* [WHAT YOU NEED TO DO]:
The answer must be a single number: how many lines below contain "settings".

Dataset excerpts
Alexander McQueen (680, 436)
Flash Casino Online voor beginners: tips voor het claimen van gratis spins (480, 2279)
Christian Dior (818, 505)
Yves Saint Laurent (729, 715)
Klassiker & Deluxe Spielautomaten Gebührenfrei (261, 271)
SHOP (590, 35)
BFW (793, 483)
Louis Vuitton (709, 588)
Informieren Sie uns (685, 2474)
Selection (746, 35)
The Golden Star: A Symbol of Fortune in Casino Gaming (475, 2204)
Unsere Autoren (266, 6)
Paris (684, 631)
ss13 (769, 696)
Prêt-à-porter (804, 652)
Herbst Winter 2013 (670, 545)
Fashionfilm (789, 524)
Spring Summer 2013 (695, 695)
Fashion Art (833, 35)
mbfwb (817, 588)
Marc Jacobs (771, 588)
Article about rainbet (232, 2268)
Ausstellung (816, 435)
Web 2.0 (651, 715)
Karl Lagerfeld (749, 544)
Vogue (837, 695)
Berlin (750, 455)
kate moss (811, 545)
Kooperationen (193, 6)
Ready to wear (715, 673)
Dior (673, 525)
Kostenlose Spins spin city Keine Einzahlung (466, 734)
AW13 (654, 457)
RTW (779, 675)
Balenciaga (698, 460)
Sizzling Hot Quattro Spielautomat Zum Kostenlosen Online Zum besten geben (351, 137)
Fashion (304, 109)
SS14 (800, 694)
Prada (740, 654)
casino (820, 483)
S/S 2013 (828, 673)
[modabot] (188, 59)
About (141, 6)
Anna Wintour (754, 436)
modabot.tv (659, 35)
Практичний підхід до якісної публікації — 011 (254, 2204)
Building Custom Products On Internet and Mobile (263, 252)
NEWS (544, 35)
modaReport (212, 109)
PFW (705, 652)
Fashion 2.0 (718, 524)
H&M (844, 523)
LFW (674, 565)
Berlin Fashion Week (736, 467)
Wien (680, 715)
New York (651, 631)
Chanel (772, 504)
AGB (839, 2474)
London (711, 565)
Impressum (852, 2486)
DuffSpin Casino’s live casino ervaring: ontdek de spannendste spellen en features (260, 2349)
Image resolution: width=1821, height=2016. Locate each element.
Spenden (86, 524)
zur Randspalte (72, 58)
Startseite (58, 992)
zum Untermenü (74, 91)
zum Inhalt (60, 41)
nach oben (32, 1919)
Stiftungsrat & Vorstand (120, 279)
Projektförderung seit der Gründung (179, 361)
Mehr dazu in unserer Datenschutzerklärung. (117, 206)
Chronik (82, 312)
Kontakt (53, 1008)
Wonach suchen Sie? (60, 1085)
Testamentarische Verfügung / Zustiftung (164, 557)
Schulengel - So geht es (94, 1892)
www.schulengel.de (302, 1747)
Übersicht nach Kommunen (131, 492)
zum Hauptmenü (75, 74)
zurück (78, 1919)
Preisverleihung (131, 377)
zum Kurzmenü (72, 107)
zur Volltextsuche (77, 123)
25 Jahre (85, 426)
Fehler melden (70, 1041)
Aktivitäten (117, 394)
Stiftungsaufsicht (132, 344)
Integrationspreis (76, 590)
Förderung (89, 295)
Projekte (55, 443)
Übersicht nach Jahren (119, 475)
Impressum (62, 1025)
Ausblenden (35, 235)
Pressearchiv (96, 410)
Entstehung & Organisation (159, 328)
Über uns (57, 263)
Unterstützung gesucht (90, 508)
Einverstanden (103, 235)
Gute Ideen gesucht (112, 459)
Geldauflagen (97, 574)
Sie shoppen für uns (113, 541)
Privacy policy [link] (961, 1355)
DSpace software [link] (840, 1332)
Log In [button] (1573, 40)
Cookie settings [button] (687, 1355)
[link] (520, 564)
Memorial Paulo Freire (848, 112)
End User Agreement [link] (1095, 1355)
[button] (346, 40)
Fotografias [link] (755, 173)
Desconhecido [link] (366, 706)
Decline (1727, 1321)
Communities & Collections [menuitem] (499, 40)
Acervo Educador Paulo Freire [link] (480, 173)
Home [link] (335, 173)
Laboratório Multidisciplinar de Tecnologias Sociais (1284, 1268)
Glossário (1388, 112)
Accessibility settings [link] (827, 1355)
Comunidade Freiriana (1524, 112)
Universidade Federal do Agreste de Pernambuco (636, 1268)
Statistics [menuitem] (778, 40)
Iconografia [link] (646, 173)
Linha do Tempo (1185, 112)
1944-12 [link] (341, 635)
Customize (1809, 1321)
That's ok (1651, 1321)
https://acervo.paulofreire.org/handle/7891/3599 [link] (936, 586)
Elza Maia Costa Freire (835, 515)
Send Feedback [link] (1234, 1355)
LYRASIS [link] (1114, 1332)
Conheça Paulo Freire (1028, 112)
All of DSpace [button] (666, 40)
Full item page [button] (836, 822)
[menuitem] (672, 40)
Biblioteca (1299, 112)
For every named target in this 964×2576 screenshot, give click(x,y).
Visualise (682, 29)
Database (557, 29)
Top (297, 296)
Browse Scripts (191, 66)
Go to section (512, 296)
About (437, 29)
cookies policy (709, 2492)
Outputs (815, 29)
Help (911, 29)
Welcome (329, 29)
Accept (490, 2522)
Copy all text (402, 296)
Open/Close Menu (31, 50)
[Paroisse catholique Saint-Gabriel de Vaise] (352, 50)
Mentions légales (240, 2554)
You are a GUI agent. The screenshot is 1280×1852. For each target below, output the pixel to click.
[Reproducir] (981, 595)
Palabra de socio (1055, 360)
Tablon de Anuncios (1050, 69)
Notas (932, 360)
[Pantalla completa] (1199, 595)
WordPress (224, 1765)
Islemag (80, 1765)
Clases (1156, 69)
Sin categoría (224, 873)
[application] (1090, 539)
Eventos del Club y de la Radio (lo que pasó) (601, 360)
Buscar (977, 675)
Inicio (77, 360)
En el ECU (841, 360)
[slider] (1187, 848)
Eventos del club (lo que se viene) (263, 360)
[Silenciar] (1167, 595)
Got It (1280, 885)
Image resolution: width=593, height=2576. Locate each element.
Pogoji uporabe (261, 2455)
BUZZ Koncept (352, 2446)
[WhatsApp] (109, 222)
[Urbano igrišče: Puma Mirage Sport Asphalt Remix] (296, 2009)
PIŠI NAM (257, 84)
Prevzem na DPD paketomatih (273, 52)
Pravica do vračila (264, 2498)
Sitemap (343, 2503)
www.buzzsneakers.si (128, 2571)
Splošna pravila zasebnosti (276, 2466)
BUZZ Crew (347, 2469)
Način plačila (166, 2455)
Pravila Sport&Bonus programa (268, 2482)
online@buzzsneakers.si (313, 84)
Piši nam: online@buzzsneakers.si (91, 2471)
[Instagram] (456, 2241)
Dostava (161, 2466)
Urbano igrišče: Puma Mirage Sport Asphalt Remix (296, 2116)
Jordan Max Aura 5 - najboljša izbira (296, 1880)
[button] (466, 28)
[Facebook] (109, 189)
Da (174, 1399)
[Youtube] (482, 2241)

* [WRITTEN SOLUTION]:
2